TASK REQUIREMENTS: Required from the data below: the exact lines starting at the line containing "Task: Click the 4 11 00:30 time label" and ending at the line containing "Where should I", with both ends kept and all pictures dropped.
═════ PROVIDED RECORDS ═════
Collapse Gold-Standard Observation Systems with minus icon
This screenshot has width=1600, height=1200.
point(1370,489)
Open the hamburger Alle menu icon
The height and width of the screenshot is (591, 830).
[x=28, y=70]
═════
═════ PROVIDED RECORDS ═════
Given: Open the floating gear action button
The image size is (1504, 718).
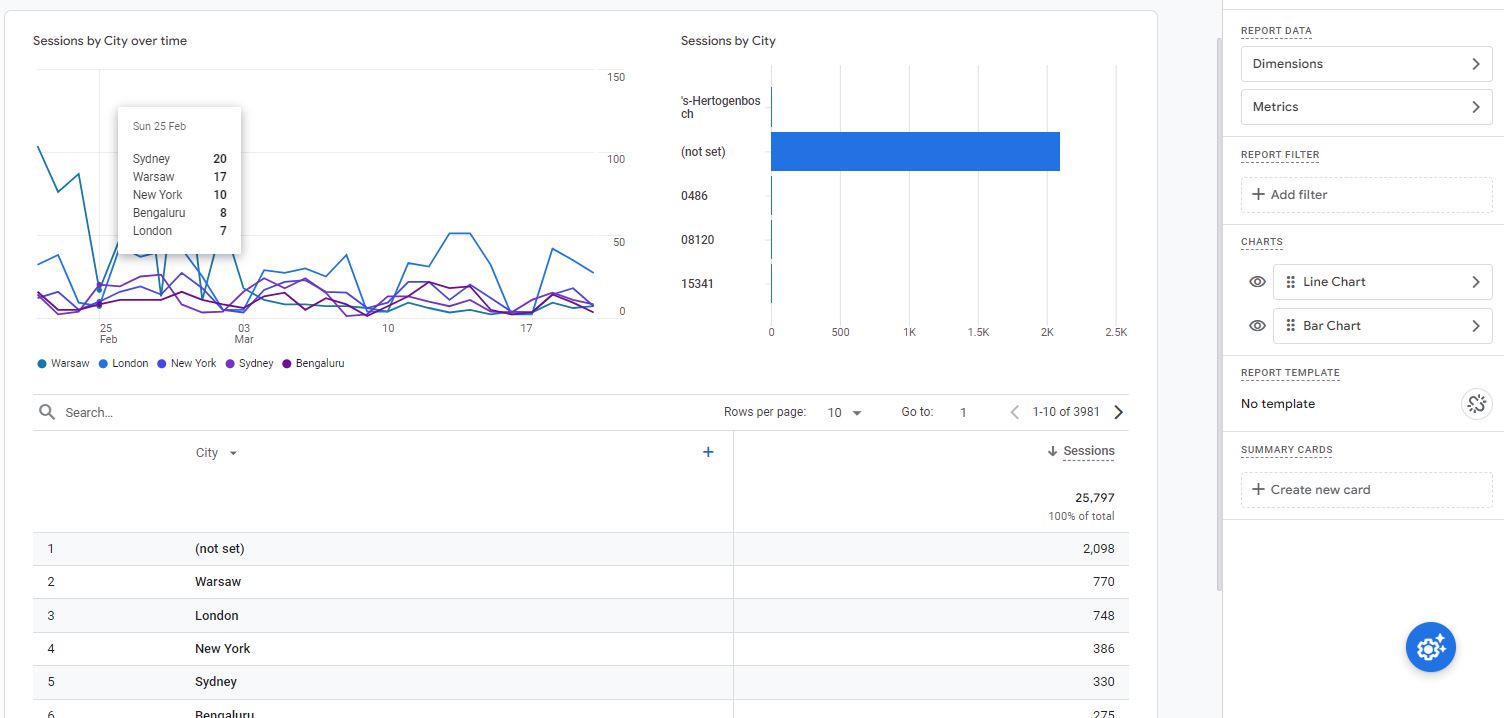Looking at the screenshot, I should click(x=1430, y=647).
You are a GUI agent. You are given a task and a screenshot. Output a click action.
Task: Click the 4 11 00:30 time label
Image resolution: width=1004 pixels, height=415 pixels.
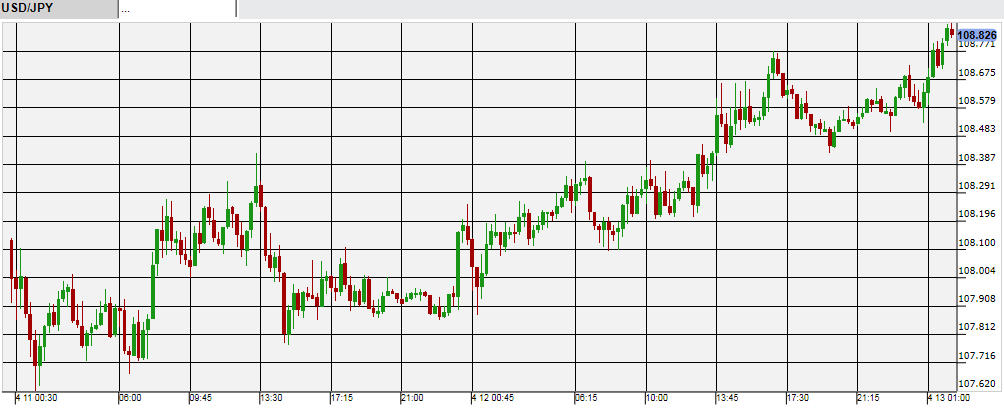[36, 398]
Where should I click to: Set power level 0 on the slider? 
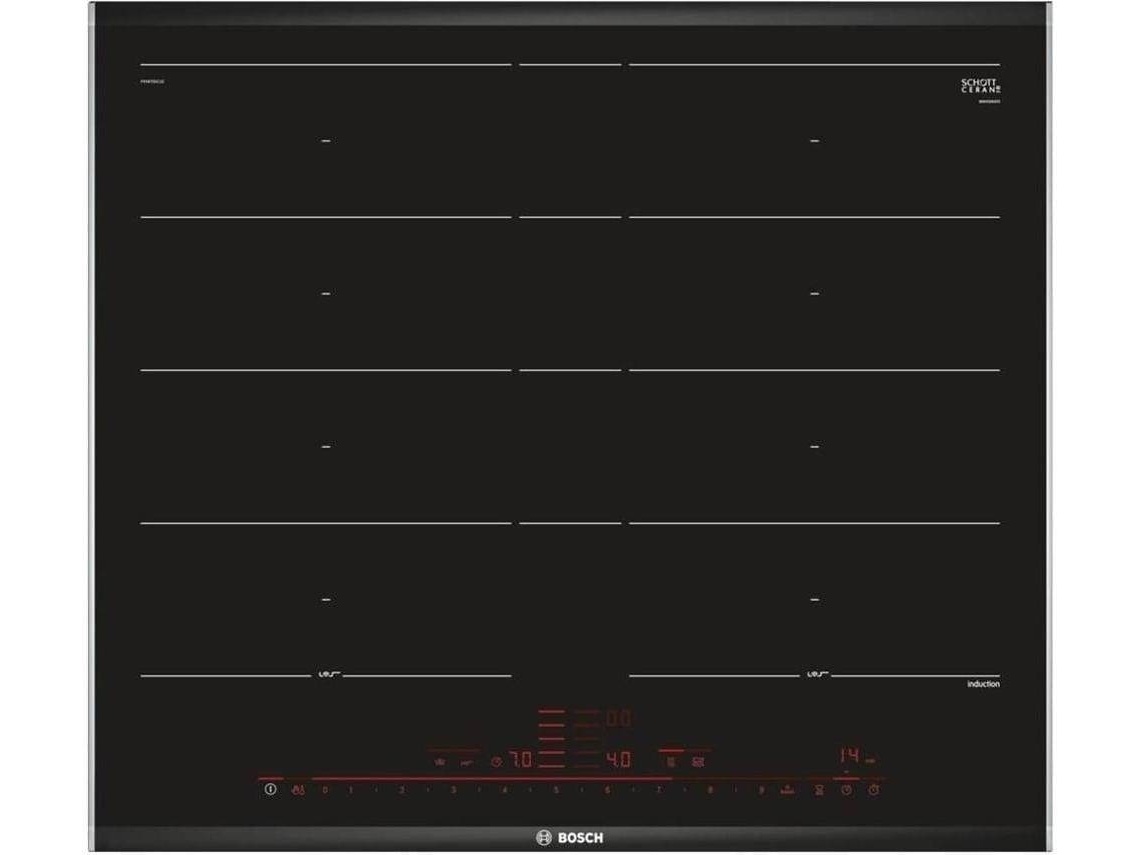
═════
═════ PROVIDED RECORDS ═════
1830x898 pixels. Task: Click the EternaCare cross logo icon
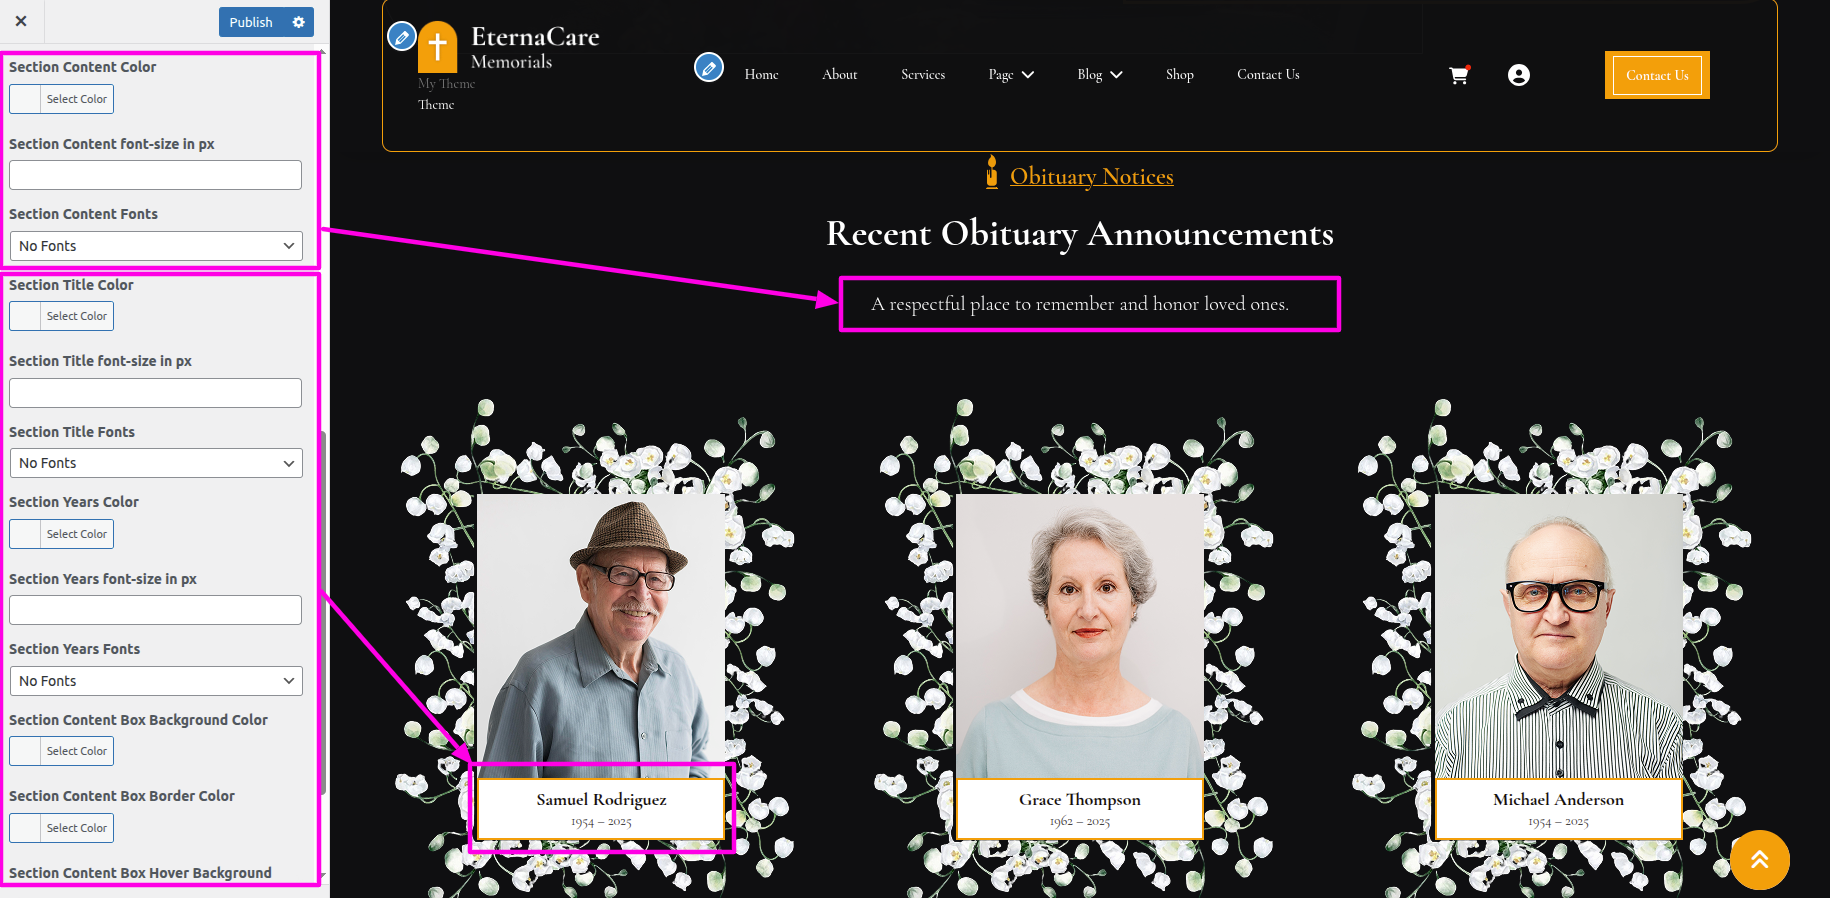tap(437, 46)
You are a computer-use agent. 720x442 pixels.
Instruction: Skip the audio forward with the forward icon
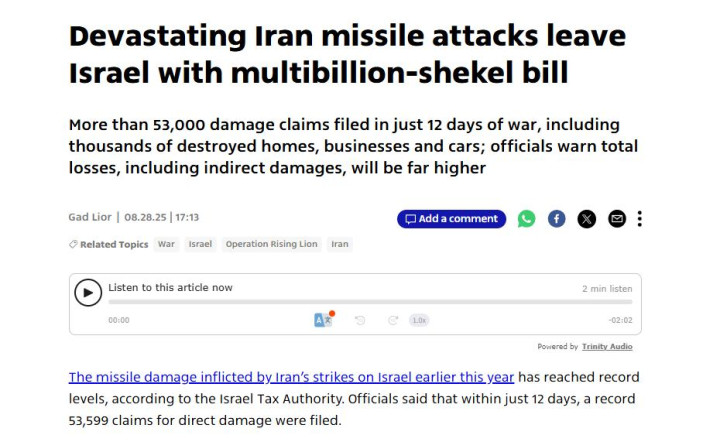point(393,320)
═════
PROBLEM SOLUTION:
Task: Click the 4 11 00:30 time label
Image resolution: width=1004 pixels, height=415 pixels.
[36, 398]
Where should I click to: Set power level 0 on the slider? 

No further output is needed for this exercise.